A comparative analysis ensued between the Neo-maintenance cohort and the Bev-ICIs cohort. Although Neo-maintenance cohort had a greater tumor burden, the median OS and PFS were notably extended in the Neo-maintenance cohort compared to the Bev-ICIs cohort. This underscores the criticality of incorporating combination TAT in therapeutic strategies. Despite the accumulation of evidence from various clinical investigations affirming the enhanced efficacy of TAT when combined with angiogenesis inhibitors and immune checkpoint inhibitors (ICIs) in the management of advanced hepatocellular carcinoma (HCC), the precise mechanistic underpinnings remain enigmatic20,29,38–40. The effectiveness of the triple therapeutic approach can be elucidated through the following considerations: (1) Following TAT, the hypoxic milieu within the tumor microenvironment may induce angiogenesis. Bevacizumab, through its targeted inhibition of Vascular Endothelial Growth Factor (VEGF) 1–3, can effectively counteract post-TAT angiogenesis41. (2) TAT in the context of HCC holds potential for modulating tumor immunity by reshaping the tumor microenvironment42. Through TAT, tumor cell necrosis triggers the release of tumoral neoantigens, thereby facilitating the recruitment and activation of dendritic cells within the microenvironment. This orchestrated effect can serve to convert an immunosuppressive microenvironment, which is less conducive to ICIs, into an immunosupportive milieu, enhancing the efficacy of systemic therapies43.

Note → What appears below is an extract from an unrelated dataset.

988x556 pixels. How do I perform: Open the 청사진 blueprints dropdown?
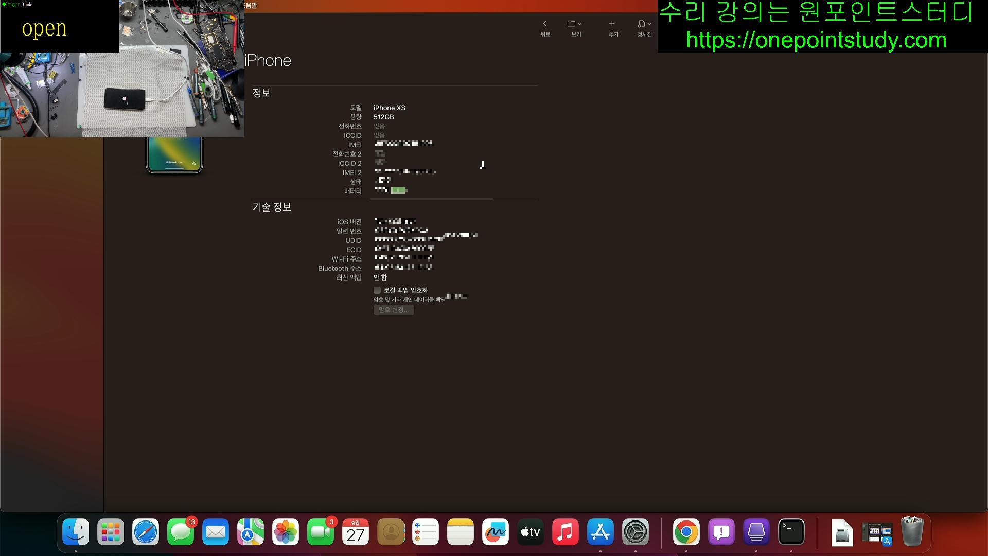(644, 24)
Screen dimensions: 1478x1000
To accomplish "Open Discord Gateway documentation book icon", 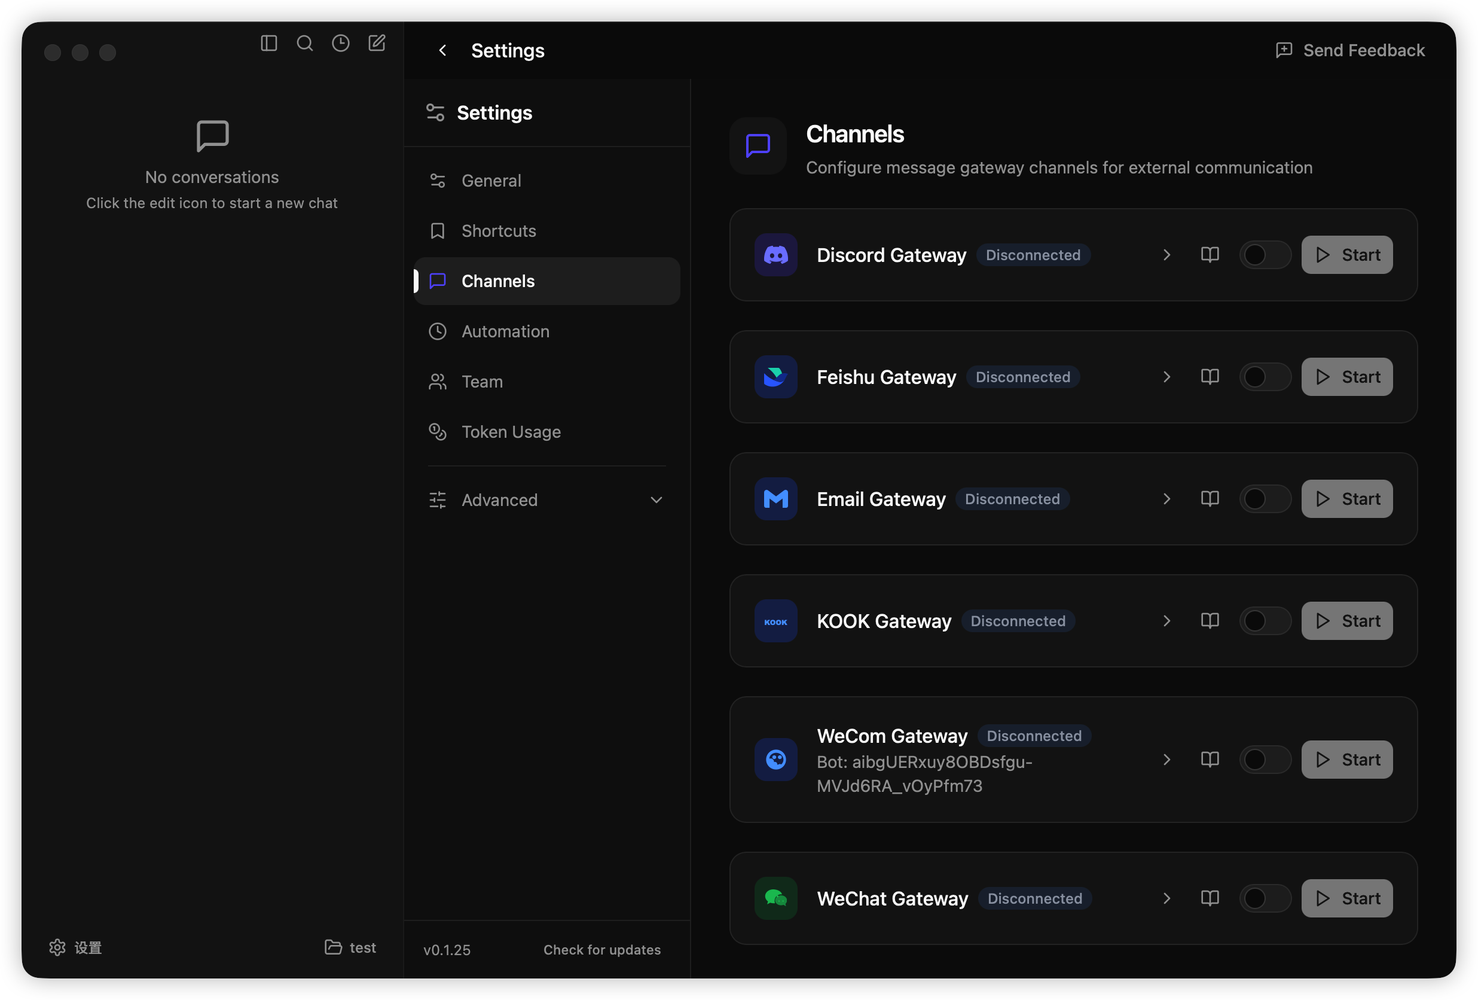I will [1210, 255].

In addition to the clinical efficacy outcomes, the safety profile of TAT-Bev-ICIs in patients with locally advanced HCC warrants consideration. Our study revealed a heightened incidence of elevated liver enzymes associated with TAT-Bev-ICIs administration, potentially come from the direct cytotoxic effects exerted on hepatocytes by TAT. Nevertheless, these adverse events remained predominantly manageable and did not precipitate deterioration in the patients' underlying hepatic condition. Through the judicious application of adjunctive pharmacotherapy, hepatic function could be ameliorated during the interval between successive cycles of TAT therapy. In addition, we also observed that patients in Neo-surgery group had more blood loss and more operative time than Surgery group. It could be explained that TAT might instigate localized inflammation, precipitating adhesions that consequently escalate the complexity of the surgical procedure44–46. However, the surgery-related complications were controllable. In summary, TAT-Bev-ICIs emerges as a regimen of both efficacy and safety for the management of locally advanced HCC.

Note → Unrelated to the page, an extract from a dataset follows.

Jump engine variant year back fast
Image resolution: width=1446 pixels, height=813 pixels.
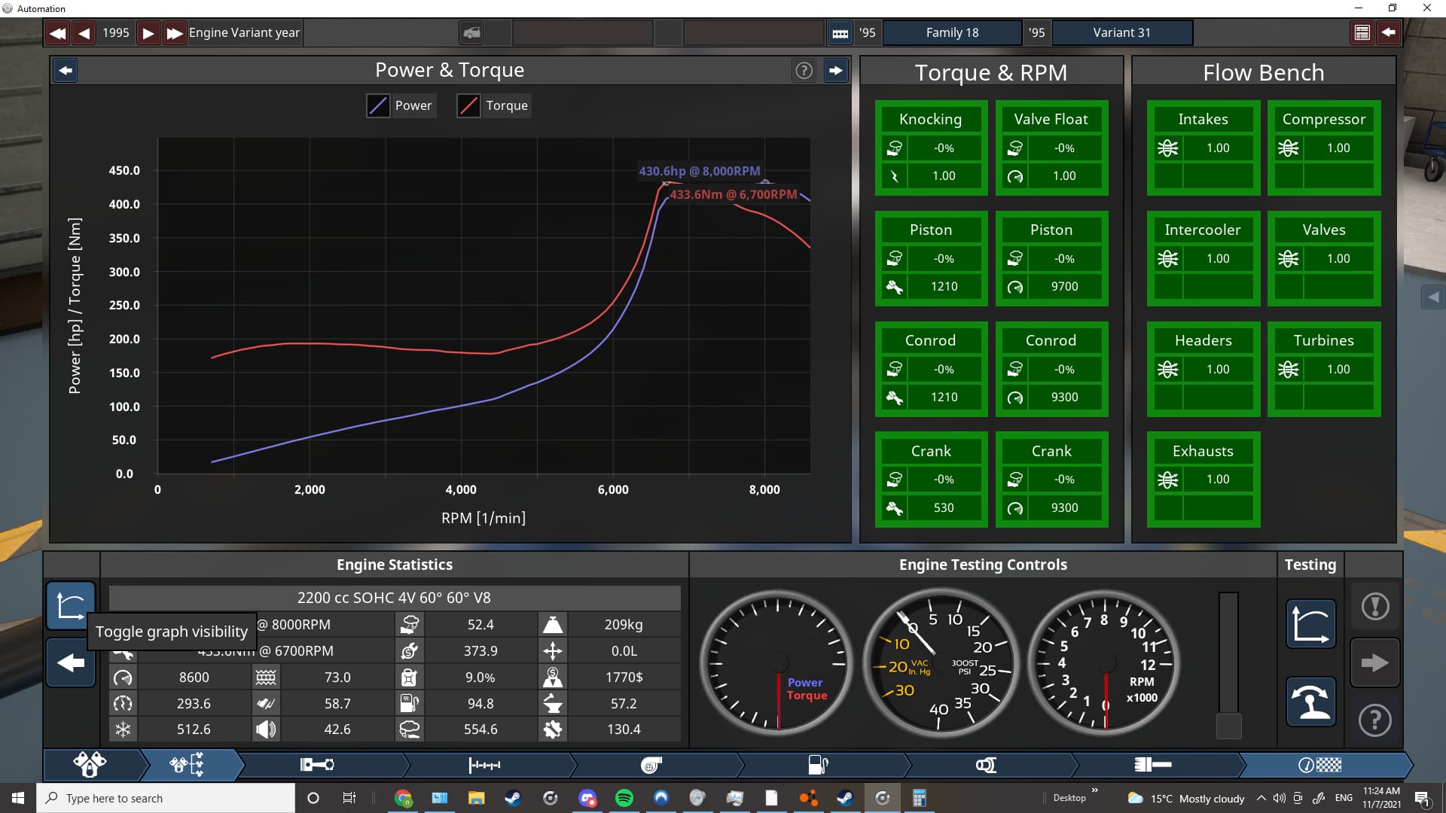coord(57,33)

This study also has certain limitations. Firstly, this was a retrospective study conducted on a single-center cohort, thus necessitating the imperative of a prospective, multicenter, and randomized controlled trial to substantiate our findings. Secondly, the retrospective design inherently carries the risk of incomplete AE assessment, notwithstanding our diligent scrutiny of medical records. While we assert the comprehensiveness of AE analysis, the validation of our conclusions mandates a prospective, multicenter, and randomized controlled trial.